Serious flaws and corruption.
That’s what Justice Stanley John unearthed while investigating the issuance of Firearms Users Licences (FULs) by the Trinidad and Tobago Police Service.

John was appointed by the former Bliss Seepersad-led Police Service Commission (PSC) to enquire into allegations of corruption in the issuance of FULs.

His scathing report has since been submitted to the PSC and reported on by the Sunday Express.

John said, “My investigation leaves me with the firm view of the existence within the TTPS of a highly dysfunctional system for processing applications for FULs and other related licences/permits. The system is replete with opportunities for illegal, irregular and other corrupt practices. Clearly, the advantage taken of these opportunities has been widespread.

“Indeed, the then-commissioner (Gary Griffith) has mentioned that he was aware of the significance of this problem by way of several reports made to him. His efforts to address it have clearly been woefully unsuccessful. His own explanation of his involvement in the process, in my opinion… was in breach of the law as set out in Section 16 of the Firearms Act. This has been a masterclass in dysfunctionalisation.”

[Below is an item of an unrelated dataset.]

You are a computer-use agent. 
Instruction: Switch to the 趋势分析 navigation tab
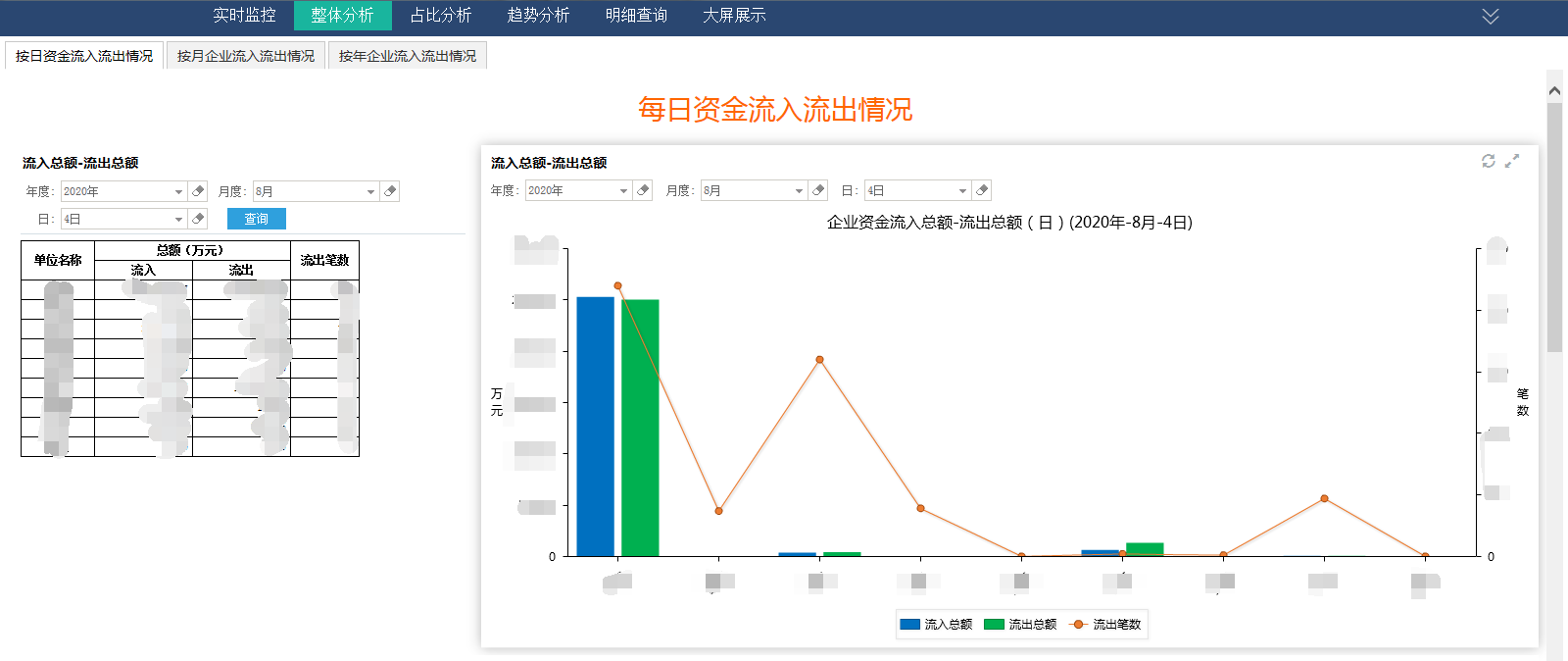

Under the Firearms Act, it is the Commissioner of Police who grants approvals for FULs.

However, John said: “The commissioner has not performed the functions entrusted to him by law in relation to the issuance of firearm licences. To use his own language, he depended on the ‘integrity of the system’, a system which he admitted had serious flaws and opened itself to corruption.

“It does not appear that the commissioner satisfied himself that all applicants for firearms import permits, firearms user’s licences, firearm user’s (employee’s) certificates, and firearm dealer’s licences had good reasons for importing, purchasing, acquiring or having in their possession a firearm or ammunition without danger to the public safety or to the peace, or that there was any reason to believe those applicants were fit to be entrusted with a firearm or ammunition, in contravention of Section 17 (4) of the Firearms Act. Adherence to the provision of Section 17 (4) seemed to be the exception rather than the rule.

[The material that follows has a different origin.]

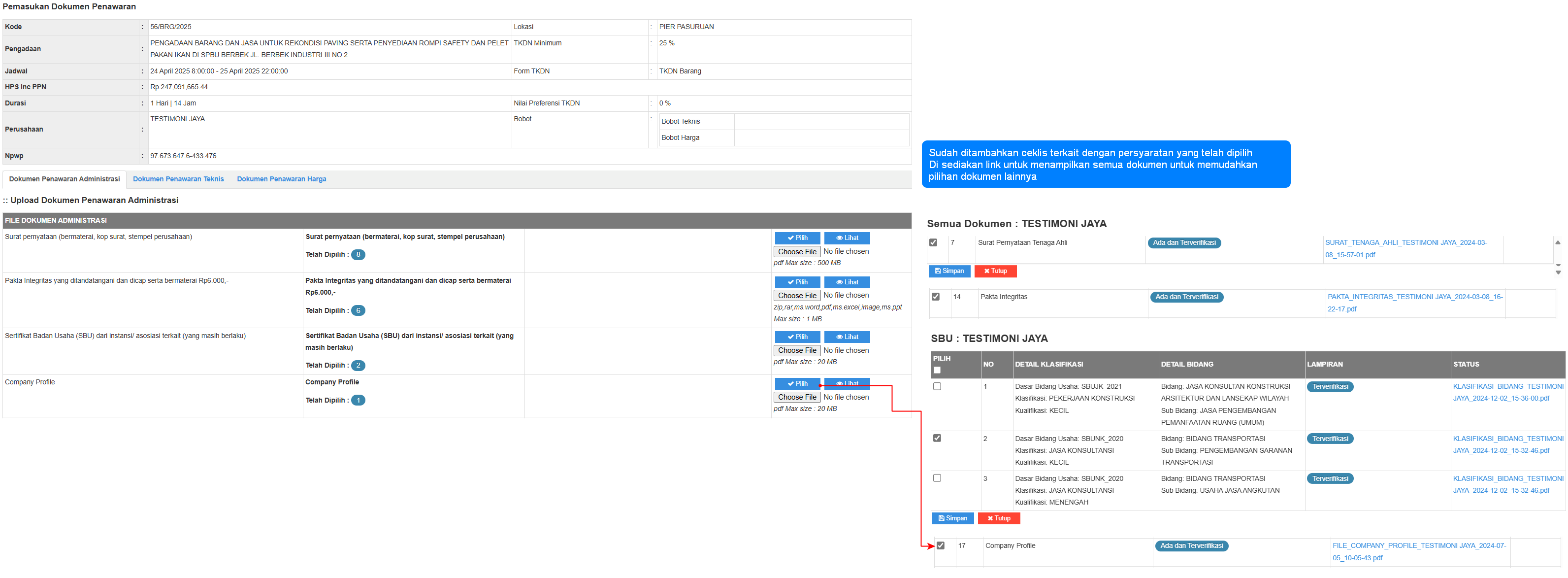Check SBU row 1 PEKERJAAN KONSTRUKSI checkbox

“I wish to state that notwithstan­ding commissioner Griffith’s philo­sophy that by issuing firearms to citizens, he was thereby genuinely reducing the opportunity for corruption, this investigation has found the contrary.”

John said it was his opinion that Griffith’s liberal policy had the potential to militarise sections of the society. “Such a policy as espoused by him (Griffith) has the potential, through inadvertence, to militarise sections of the society… There is no right to bear arms in our society. There is a right to apply for an FUL and if the applicant fulfils the legal requirements, then the commissioner, in the exercise of his discretion, may grant an FUL. The grant of a firearm is a privilege given to the citizen by the exercise of responsible discretion,” John said.

He added, “The law thus impo­ses a critical responsibility upon the CoP in the granting of licences to exercise a measured discretion of his judgment in assessing an application for an FUL and/or FDL.”

The report painted a worrying picture of the process used in granting FULs to members of the public, and noted that people who had pending matters for serious offen­ces and convictions received FULs.